Actually, that’s not true. The Academy won’t be giving anybody anything on Sunday. Instead, it will be loaning an Oscar to each award-winner, who may hold onto it for as long as she likes and even pass it on to her heirs, but cannot sell the gold statuette to anyone without first offering to sell it back to the Academy for the handsome sum of $1. If, instead, she tries to hawk it for cash, she’ll hear from David W. Quinto, the Academy’s lawyer, in about the time it takes her to second-guess her eBay starting price.
The Academy is extremely protective of the Oscar’s singular stature and has fought tirelessly to keep the award from becoming a salable commodity, and to purge the world of Oscar knock-offs. Quinto, whose firm has represented the Academy for the past two and half decades, sends notices to potential trademark violators almost every day: A confectioner that makes Oscar-shaped chocolates. Adult stores selling smutty Oscar replicas.

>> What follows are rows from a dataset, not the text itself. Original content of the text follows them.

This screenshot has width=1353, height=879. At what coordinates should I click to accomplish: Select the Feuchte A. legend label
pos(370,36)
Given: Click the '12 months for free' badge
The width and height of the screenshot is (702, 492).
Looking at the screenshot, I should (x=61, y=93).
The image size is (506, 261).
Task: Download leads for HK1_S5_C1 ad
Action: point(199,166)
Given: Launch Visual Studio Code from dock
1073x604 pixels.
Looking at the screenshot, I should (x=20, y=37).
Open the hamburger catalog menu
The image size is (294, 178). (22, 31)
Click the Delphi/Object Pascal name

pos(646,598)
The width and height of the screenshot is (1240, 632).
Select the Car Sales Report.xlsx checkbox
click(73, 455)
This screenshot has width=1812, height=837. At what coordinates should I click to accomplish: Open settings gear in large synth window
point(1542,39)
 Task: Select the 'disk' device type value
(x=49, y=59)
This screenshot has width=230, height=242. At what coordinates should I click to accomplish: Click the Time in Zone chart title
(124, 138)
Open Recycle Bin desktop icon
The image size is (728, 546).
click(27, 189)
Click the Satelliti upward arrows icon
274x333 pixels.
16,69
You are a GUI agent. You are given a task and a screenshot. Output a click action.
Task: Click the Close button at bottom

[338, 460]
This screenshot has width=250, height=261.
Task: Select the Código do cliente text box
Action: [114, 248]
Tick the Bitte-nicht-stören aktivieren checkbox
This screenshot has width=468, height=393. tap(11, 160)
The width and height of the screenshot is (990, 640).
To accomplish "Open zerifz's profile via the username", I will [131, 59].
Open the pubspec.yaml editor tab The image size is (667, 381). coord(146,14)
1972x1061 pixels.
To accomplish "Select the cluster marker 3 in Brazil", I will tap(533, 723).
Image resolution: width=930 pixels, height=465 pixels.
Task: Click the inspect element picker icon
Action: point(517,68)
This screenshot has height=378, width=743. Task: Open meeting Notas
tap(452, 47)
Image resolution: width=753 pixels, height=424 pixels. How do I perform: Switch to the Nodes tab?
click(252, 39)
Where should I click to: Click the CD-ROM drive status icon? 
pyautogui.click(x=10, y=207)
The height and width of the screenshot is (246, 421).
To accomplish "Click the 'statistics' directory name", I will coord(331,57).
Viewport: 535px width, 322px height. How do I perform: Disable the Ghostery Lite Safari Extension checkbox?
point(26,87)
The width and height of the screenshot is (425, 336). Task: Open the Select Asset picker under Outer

Websites such as Oscarwatch.com.
Since 1950, Oscar winners have had to sign a contract guaranteeing the Academy the right of first refusal to buy the statuettes back should the winners or their heirs decide on selling.
By 2006, analysts estimated that some 150 Oscars had been sold in total, and about half of them had been awarded after 1950, meaning that their sale was in violation of the Academy’s contract, according to Forbes.
The Academy didn’t respond to a request for a copy of the contract, but it outlines its policy on its website:
Award winners shall not sell or otherwise dispose of the Oscar statuette, nor permit it to be sold or disposed of by operation of law, without first offering to sell it to the Academy for the sum of $1.00. This provision shall apply also to the heirs and assigns of Academy Award winners who may acquire a statuette by gift or bequest.